Bank of America had combined the roles of chairman and chief executive until 2009, when shareholders voted to strip then-chief executive Ken Lewis of his chairman title. Investors objected to his decision to acquire Merrill Lynch at the peak of the financial crisis, and to the fact that executives at the investment bank received big bonuses just before the deal closed, in a quarter when it lost more than $15 billion.
In 2012, the bank agreed to pay $2.43 billion to settle claims that it had withheld information from shareholders about the financial health of Merrill Lynch at the time of its purchase.
When Moynihan succeeded Lewis in January 2010, he began shedding billions in assets outside of its main businesses to simplify Bank of America’s operations and tried to resolve the legal and regulatory woes haunting the bank post-crisis. Additionally, Moynihan reworked the bank’s board in response to regulatory pressure to add more directors with banking expertise.
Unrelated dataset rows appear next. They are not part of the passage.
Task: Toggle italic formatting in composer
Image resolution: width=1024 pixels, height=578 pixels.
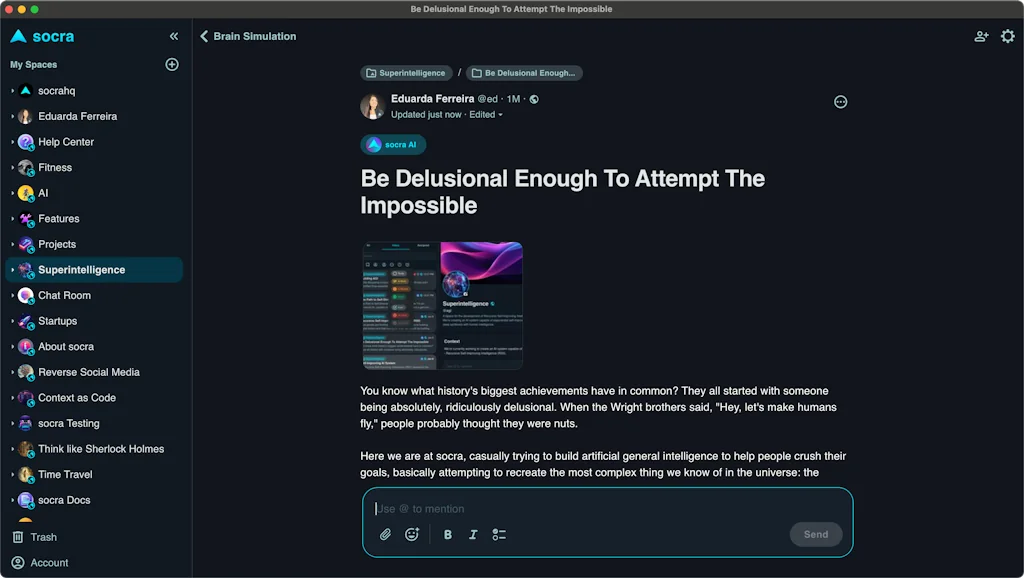Action: pyautogui.click(x=473, y=535)
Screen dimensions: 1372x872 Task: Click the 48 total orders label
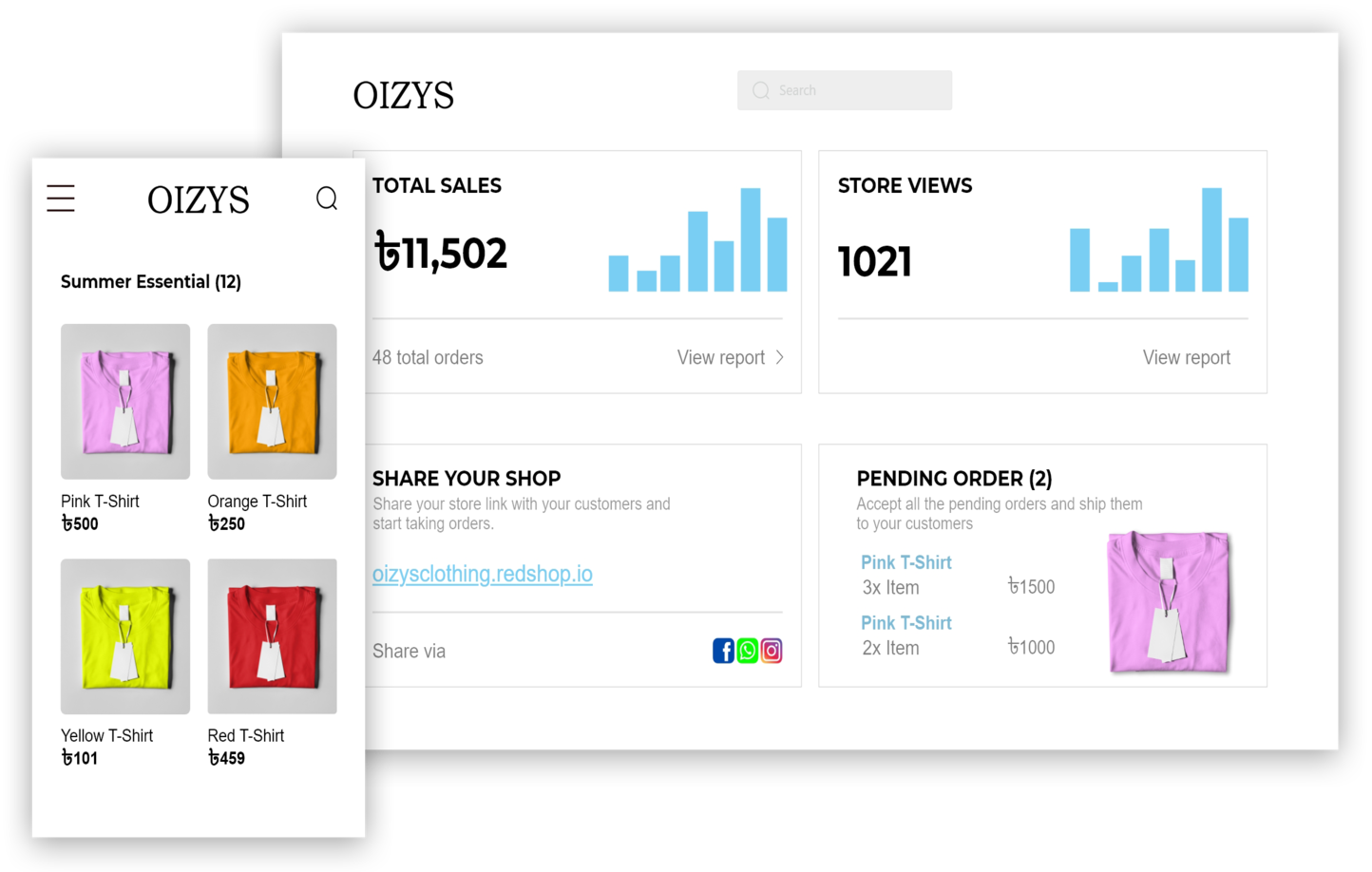pyautogui.click(x=428, y=357)
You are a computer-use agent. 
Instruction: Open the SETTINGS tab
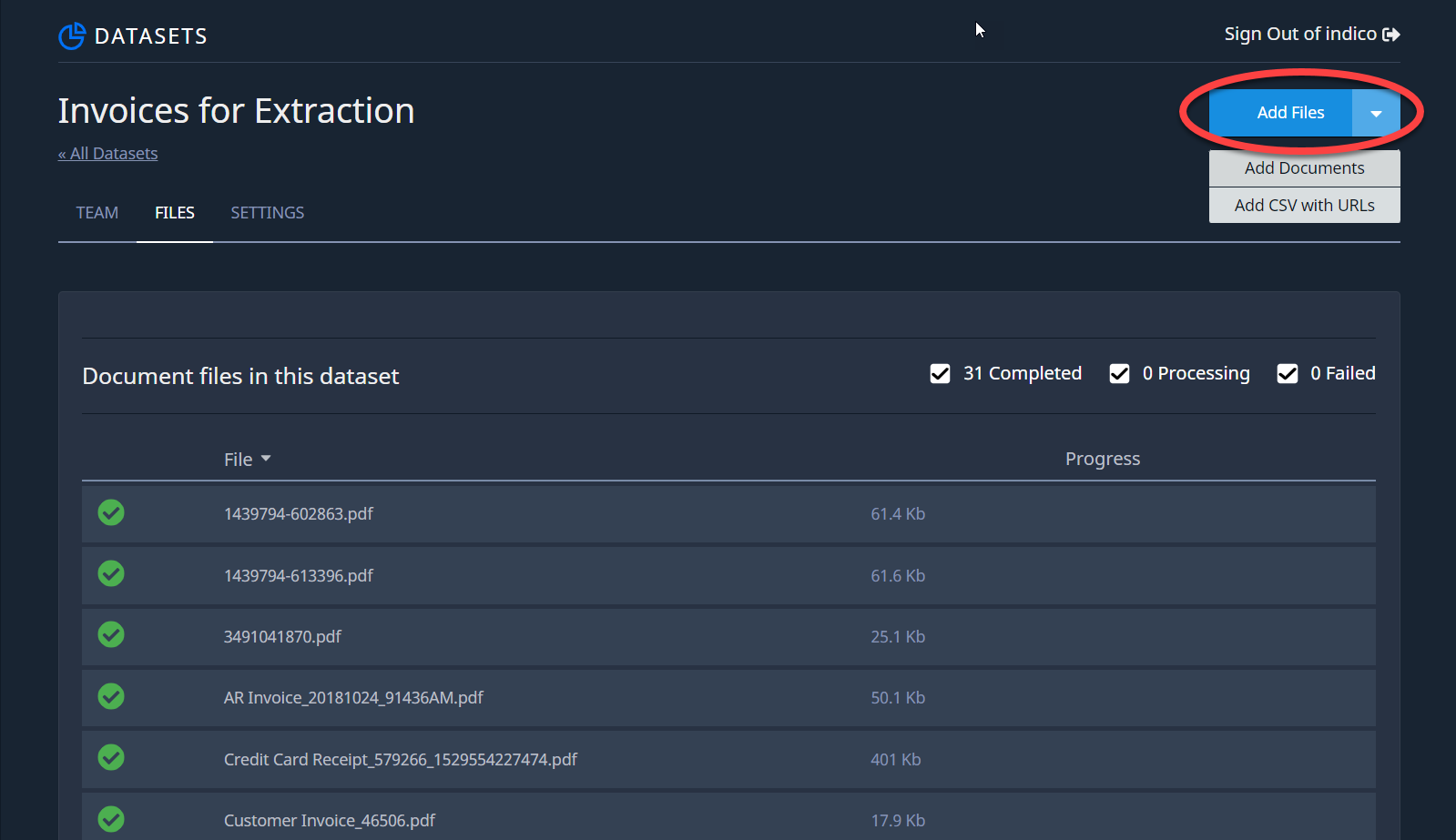(x=268, y=213)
In August, the bank agreed to pay $16.65 billion to resolve accusations that it misled investors into buying mortgage bonds that ended up going sour, putting to bed the majority of its legal issues tied to the financial crisis.
Moynihan’s election to board chairman makes Citigroup Inc the only large U.S. bank to have separate chairman and chief executive roles. JPMorgan Chase & Co Chief Executive Jamie Dimon survived a 2013 shareholder vote to oust him as chairman of the board following its $6.2 billion “London Whale” trading scandal.
Bank of America’s shares were up slightly at $16.86 in extended trade. They closed at $16.82 on the New York Stock Exchange on Wednesday.